As Lady Adeline spoke, Angelica, accompanied by Mr. Kilroy and Mr. Ellis, came out of the plantation to the left of the terrace upon which we were sitting, and walked across the lawn toward us, while at the same moment Diavolo and Evadne came round the corner of the house from the opposite direction and went to meet them. Evadne carried a parasol, but wore neither hat nor gloves. She looked very happy, listening to Diavolo's chatter.

Angelica carried a fishing rod, and I thought, as she approached, that I had never seen a more splendid specimen of hardy, healthy, vigorous young womanhood.

Evadne looked sickly beside her, and drooping, like a pale and fragile flower in want of water. The contrast must have struck Lady Adeline also, for presently she observed: "Evadne was as strong as Angelica once. Do you suppose her health has been permanently injured by that horrid Maltese fever?"

"No," I said positively. "If she would give up sewing, and take a fishing rod, and go out with Angelica in a sensible dress like that, she would be as strong as ever in six months. But I fancy she would be shocked by the bare suggestion."

Angelica hugged Diavolo heartily when they met, and then, being the taller of the two, she put her arm round his neck, and all three strolled slowly on toward us, Mr. Ellis and Mr. Kilroy having already come up on to the terrace and sat down. While greeting the two latter I lost sight of the Heavenly Twins, and when I looked at them again something had evidently gone wrong. Angelica stood leaning on her rod berating Diavolo, who was answering with animation, while Evadne looked from one to the other in amazement, as the strange good child looks at the strange naughty ones. Whatever the difference was it was soon over, and then they came on again, talking and walking briskly, followed by four dogs.

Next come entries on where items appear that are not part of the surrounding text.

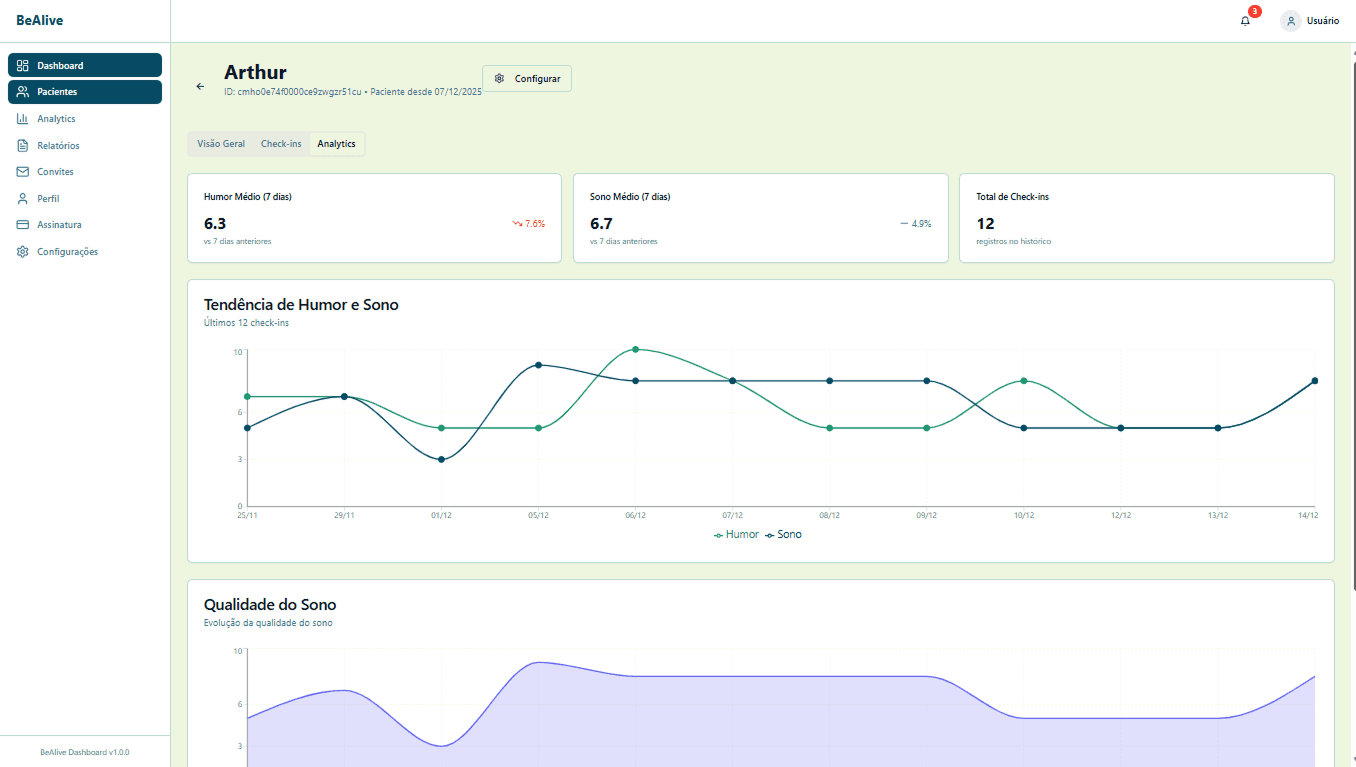Click the Configurar button
The width and height of the screenshot is (1356, 767).
(x=527, y=78)
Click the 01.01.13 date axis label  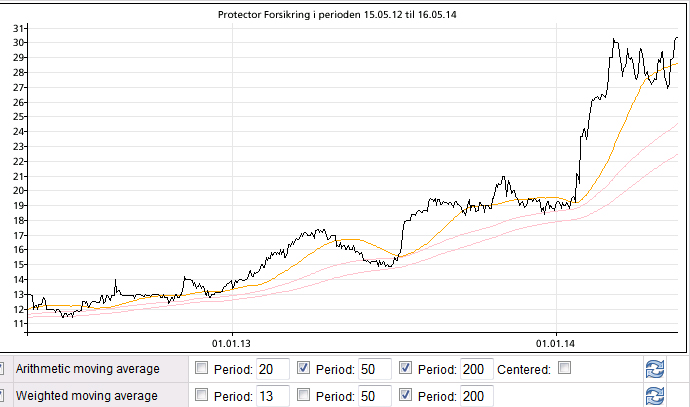click(231, 340)
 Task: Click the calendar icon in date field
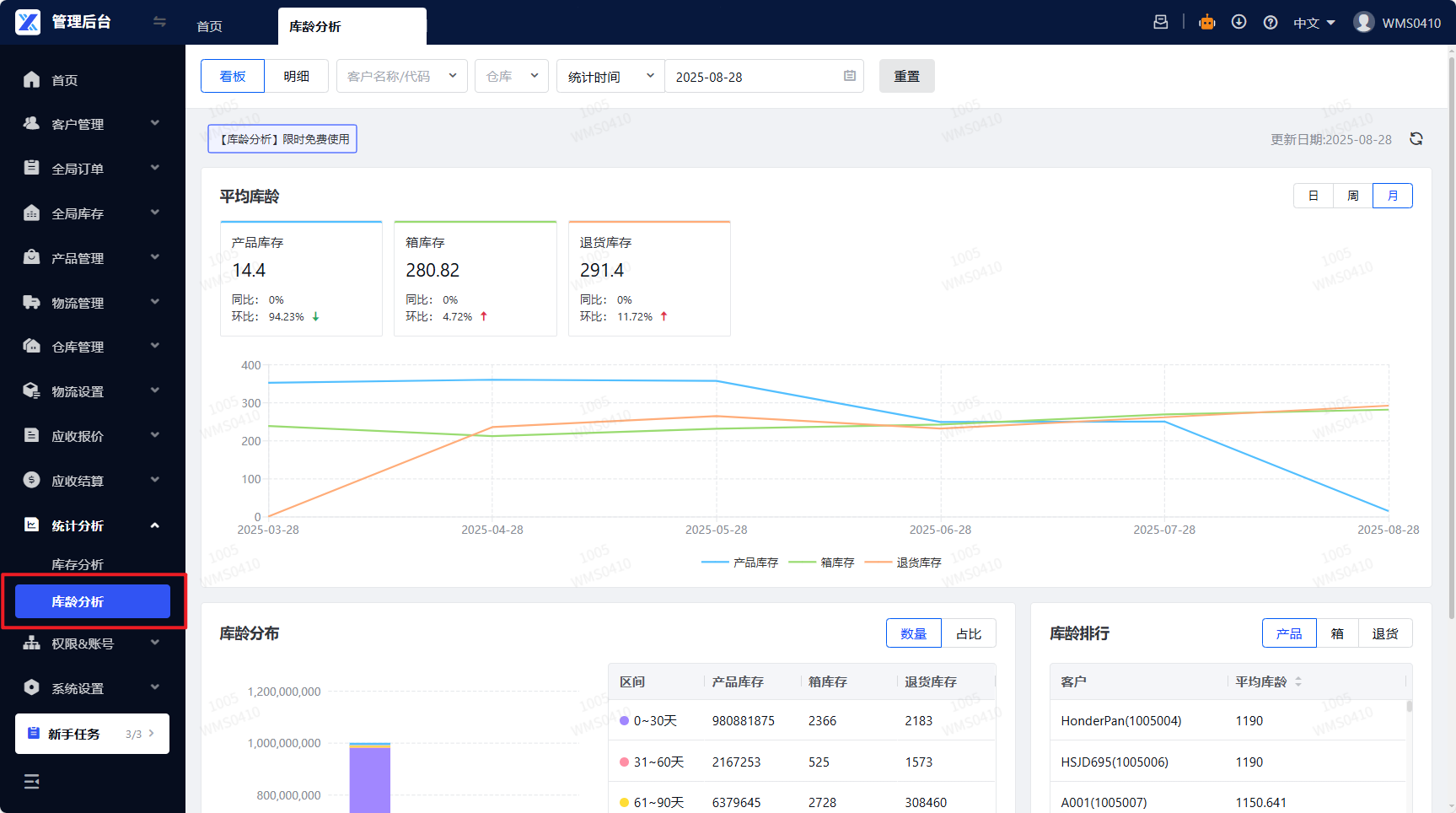[x=849, y=77]

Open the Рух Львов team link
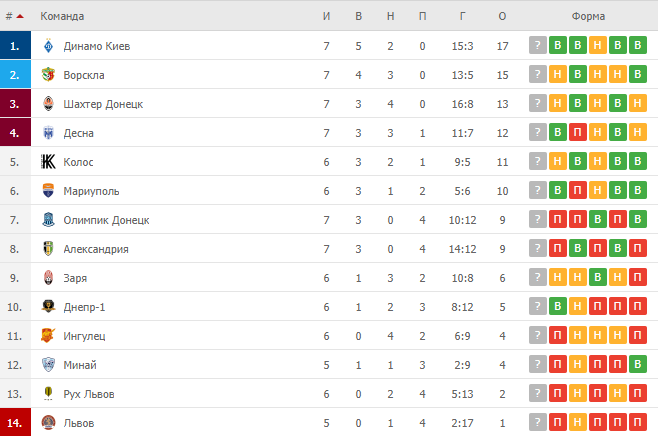tap(89, 394)
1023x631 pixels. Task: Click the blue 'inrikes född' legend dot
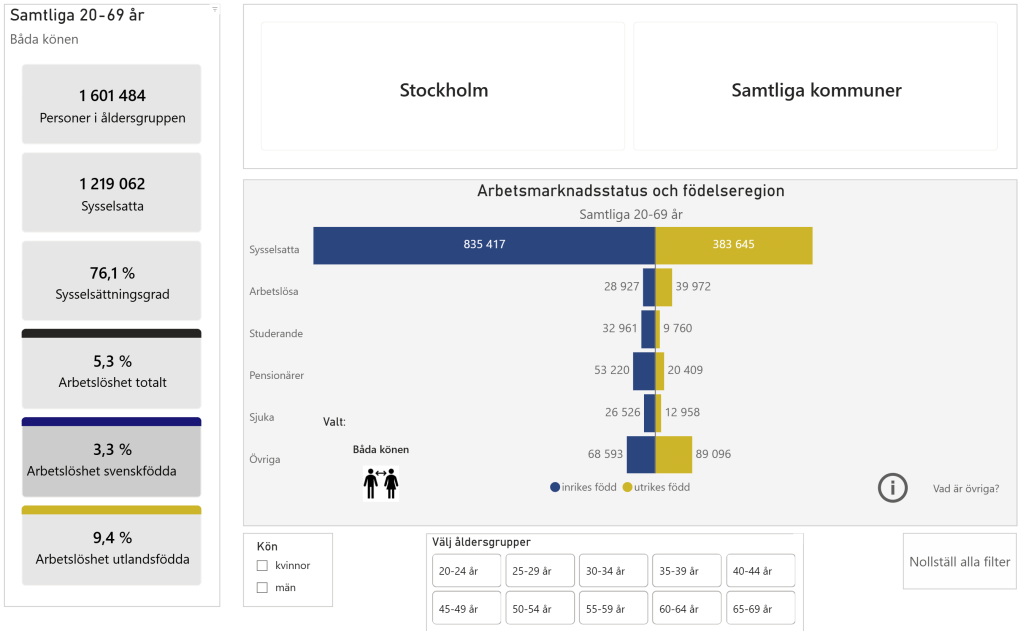[555, 488]
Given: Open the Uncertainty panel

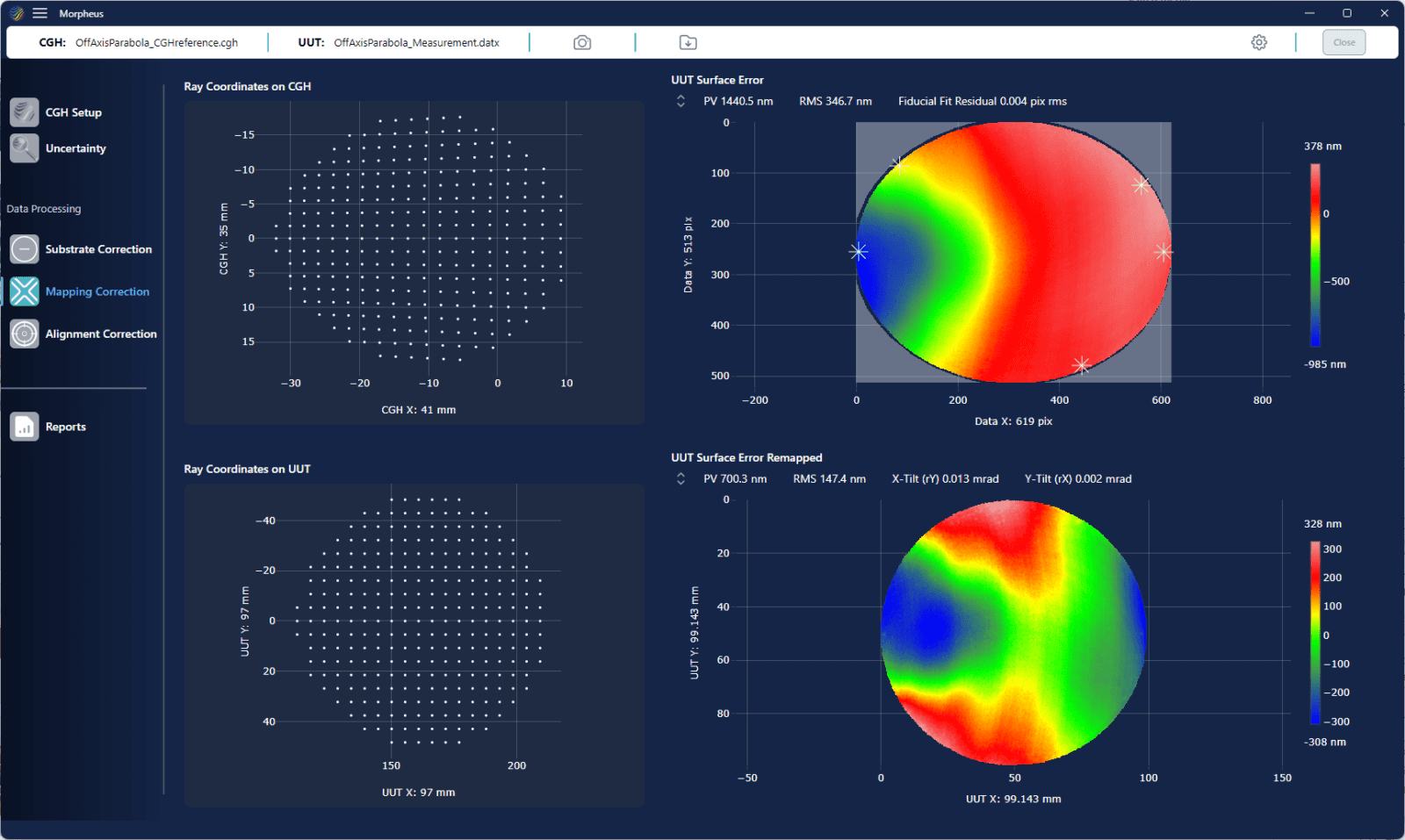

"I am vulgar, decidedly, at times," Angelica acknowledged as she came up the steps. "I shouldn't be half so amusing if I were not." She held out her hand to me, and then threw herself into the only unoccupied chair on the terrace, but instantly jumped up again. "I beg your pardon, Evadne," she said. "These are my society manners. When I am on the platform or otherwise engaged in Unwomanly pursuits outside the Sphere, I have to be more considerate."

Some more chairs were brought out, one of which Diavolo placed beside me.
"This is for you," he said to Evadne; "I know you like to be near the
Don." Evadne flushed crimson.

"Did you ever hear that story?" Angelica asked me.